David Satori was born in Burlington, VT, on June 6, 1979. He started playing guitar at the age of 12 after hearing his brother Michael pick up the instrument. At 17 he was playing with an experimental high-school garage band called Bubble Tribe while attending Burlington High School. His brother Mike played bass, he took up drums, and the lead instrument was an electric banjo played by a neighborhood virtuoso who was interested in exploring the odder sounds the instrument could make. When he was older, he picked up his grandfather's violin to learn Gypsy fiddle music as well as Indian and Middle Eastern styles. He discovered a connection between the music of North Africa and Mali, which fed his curiosity for world music.
After high school, Satori attended the California Institute of the Arts near Los Angeles and earned a B.A. in music performance and composition. There he was exposed to more world music, and during his last years at CIA he founded an experimental instrumental quartet called the Funnies. They toured in an "eco-bus" that ran on recycled vegetable oil, and they put out two albums, The Funnies and Masters of the Universe. In 2003, Satori moved to San Francisco to joined the ten-piece Afro-beat ensemble Aphrodesia. He toured the U.S. with them and was part of their epic trip to Nigeria, traveling West Africa in another eco-bus. The trip culminated in a performance at the New Shrine in Lagos, built by Femi Kuti, son of legendary Afro-beat progenitor Fela Kuti. Kuti sat in with the band and inspired its 2007 album, Lagos by Bus, which Satori produced.

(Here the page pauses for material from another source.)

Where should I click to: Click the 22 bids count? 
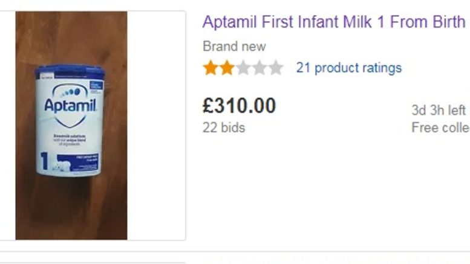coord(224,127)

In 2007, Satori was in L.A. again dating belly dancer Zoë Jakes. She introduced him to Miles Copeland, her boss at the Bellydance Superstars show. Satori produced the music for an instructional belly dance DVD by Rachel Brice. Copeland was impressed and asked about an album of modern belly dance music. Satori suggested a fusion of electronic experimental music and traditional belly dance tunes. Copeland gave him the green light and Beats Antique decamped to a recording studio to produce their first album, Tribal Derivations. Jakes knew Sidecar Tommy from the Yard Dogs Road Show, a traveling hippie circus, and brought him into the band.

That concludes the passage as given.